Web Scraping with VBA/Excel: No-Code Data Pull
Excel is the most accessible web scraping tool available. You do not need Python, Node.js, or any programming framework. Excel’s built-in Power Query handles many data import tasks with zero code, and VBA (Visual Basic for Applications) provides full scraping capabilities for more complex needs. If your goal is getting web data into a spreadsheet, Excel might be all you need.
This tutorial covers three approaches: Power Query (no code), Web Query (legacy), and VBA macros (full control).
Table of Contents
- When to Use Excel for Scraping
- Method 1: Power Query (No Code)
- Method 2: Web Query (Legacy)
- Method 3: VBA Macros
- VBA HTTP Requests
- VBA HTML Parsing
- Scraping Multiple Pages
- Handling Tables
- Error Handling
- Scheduling Automatic Updates
- Limitations and Alternatives
- FAQ
When to Use Excel for Scraping
Excel scraping is ideal when:
- Your end goal is a spreadsheet (no data pipeline needed)
- You are scraping HTML tables or structured data
- You need a one-off data pull, not a recurring crawler
- Your team does not have Python/Node.js skills
- You are pulling data from a small number of pages (under 100)
Excel is NOT ideal for JavaScript-rendered pages, large-scale crawling, or sites requiring proxy rotation.
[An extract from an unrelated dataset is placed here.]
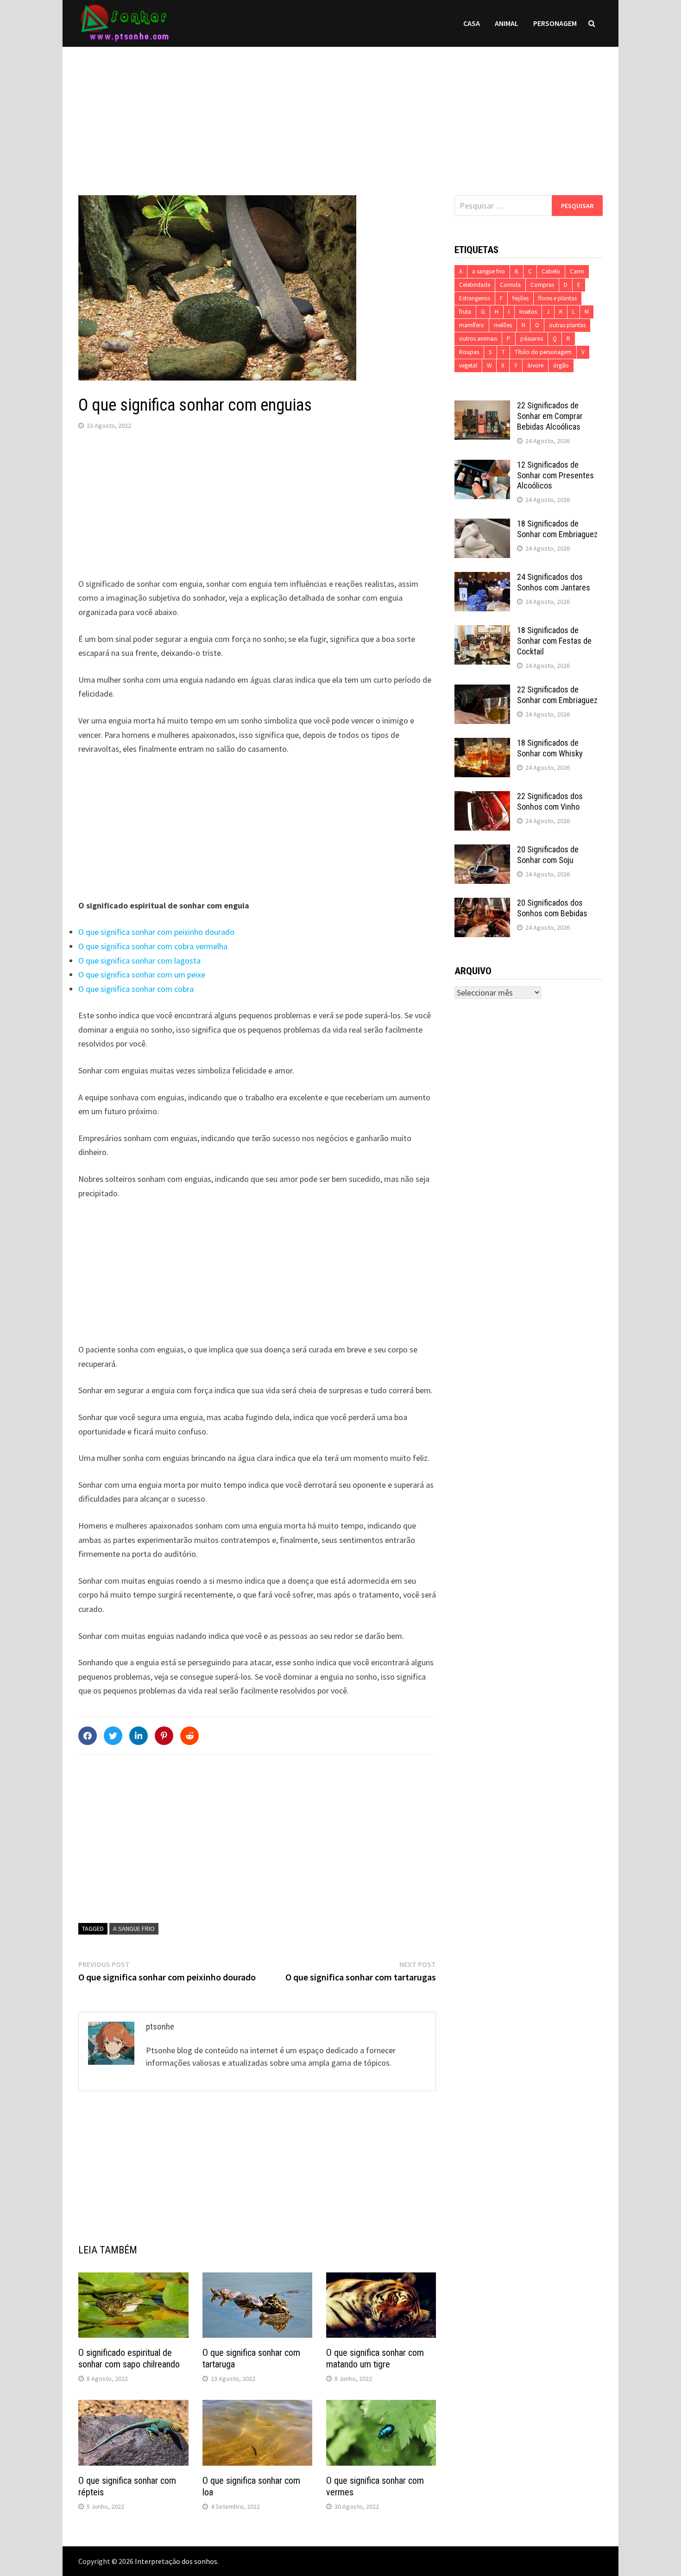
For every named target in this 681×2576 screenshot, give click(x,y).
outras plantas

For those, see our Python scraping guide.
Method 1: Power Query (No Code)
Power Query is Excel’s built-in data import tool. It handles most table-based web scraping without any code.
Steps
- Open Excel and go to Data > From Web
- Enter the URL (e.g.,
https://en.wikipedia.org/wiki/List_of_countries_by_GDP_(nominal)) - Excel detects tables on the page automatically
- Select the table you want and click Load
The data imports directly into your spreadsheet.
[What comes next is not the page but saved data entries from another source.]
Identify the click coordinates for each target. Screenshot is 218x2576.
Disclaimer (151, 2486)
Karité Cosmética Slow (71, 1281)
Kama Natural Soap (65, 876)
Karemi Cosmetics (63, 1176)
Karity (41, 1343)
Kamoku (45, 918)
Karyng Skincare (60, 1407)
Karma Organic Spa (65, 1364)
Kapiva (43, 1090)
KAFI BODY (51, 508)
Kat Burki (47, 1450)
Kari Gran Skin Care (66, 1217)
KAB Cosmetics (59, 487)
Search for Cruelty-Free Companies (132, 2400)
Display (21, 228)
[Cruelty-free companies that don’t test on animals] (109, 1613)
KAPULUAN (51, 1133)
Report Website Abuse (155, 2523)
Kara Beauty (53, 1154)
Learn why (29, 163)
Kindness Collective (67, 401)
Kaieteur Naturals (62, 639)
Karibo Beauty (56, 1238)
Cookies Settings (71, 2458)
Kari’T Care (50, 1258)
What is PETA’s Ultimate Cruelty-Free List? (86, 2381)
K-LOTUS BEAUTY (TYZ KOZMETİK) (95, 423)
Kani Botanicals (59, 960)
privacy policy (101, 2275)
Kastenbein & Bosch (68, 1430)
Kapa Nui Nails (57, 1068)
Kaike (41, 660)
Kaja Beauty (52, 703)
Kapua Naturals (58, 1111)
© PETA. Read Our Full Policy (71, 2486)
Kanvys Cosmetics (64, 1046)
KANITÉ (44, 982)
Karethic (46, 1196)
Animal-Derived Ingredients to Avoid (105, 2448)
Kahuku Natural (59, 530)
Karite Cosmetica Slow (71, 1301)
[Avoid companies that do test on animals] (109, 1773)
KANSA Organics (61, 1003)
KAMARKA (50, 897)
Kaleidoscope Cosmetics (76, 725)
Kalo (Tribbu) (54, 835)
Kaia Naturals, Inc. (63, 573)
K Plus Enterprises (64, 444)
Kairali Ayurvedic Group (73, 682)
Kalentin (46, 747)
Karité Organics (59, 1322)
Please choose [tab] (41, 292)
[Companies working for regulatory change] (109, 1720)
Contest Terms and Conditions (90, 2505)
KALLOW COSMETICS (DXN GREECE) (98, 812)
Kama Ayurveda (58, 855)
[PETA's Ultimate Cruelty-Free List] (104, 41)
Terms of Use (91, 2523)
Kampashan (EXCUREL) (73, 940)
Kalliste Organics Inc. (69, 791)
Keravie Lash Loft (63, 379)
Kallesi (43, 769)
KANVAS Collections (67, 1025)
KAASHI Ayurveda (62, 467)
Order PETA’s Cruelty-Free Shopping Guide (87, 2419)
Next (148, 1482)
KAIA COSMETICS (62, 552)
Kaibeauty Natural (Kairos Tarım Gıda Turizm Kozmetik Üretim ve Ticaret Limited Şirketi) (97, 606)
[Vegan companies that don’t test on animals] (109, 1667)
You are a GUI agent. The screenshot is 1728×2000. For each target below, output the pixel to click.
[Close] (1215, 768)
Power Query M Code (Advanced)
For more control, use Power Query’s M language:
let
Source = Web.Page(
Web.Contents("https://books.toscrape.com/")
),
// Select specific table
Data = Source{0}[Data],
// Rename columns
Renamed = Table.RenameColumns(Data, {
{"Column1", "Title"},
{"Column2", "Price"}
}),
// Filter rows
Filtered = Table.SelectRows(Renamed, each [Price] <> null)
in
FilteredRefreshing Data
Right-click the imported table and select Refresh to pull updated data. You can also set automatic refresh intervals:
- Right-click the query in the Queries & Connections pane
- Select Properties
- Check Refresh every X minutes
Method 2: Web Query (Legacy)
The traditional web query approach still works in older Excel versions:
- Go to Data > From Web (or Data > Get External Data > From Web in older versions)
- Enter the URL
- Click the yellow arrows next to tables you want to import
- Click Import
This method auto-detects HTML tables and imports them directly.
Method 3: VBA Macros
VBA gives you full control over HTTP requests and HTML parsing.
Setting Up VBA
- Press Alt + F11 to open the VBA editor
- Go to Tools > References and enable:
- Microsoft XML, v6.0 (for HTTP requests)
- Microsoft HTML Object Library (for HTML parsing)
- Insert a new module: Insert > Module
Basic VBA Scraper
Sub ScrapeBooks()
Dim http As New MSXML2.XMLHTTP60
Dim html As New HTMLDocument
Dim books As Object
Dim book As Object
Dim row As Long
' Send HTTP request
http.Open "GET", "https://books.toscrape.com/", False
http.setRequestHeader "User-Agent", "Mozilla/5.0 (Windows NT 10.0; Win64; x64)"
http.send
' Parse HTML
html.body.innerHTML = http.responseText
' Find all book elements
Set books = html.querySelectorAll("article.product_pod")
' Write headers
Cells(1, 1).Value = "Title"
Cells(1, 2).Value = "Price"
Cells(1, 3).Value = "Rating"
' Extract data
row = 2
Dim i As Long
For i = 0 To books.Length - 1
Set book = books.Item(i)
Cells(row, 1).Value = book.querySelector("h3 a").getAttribute("title")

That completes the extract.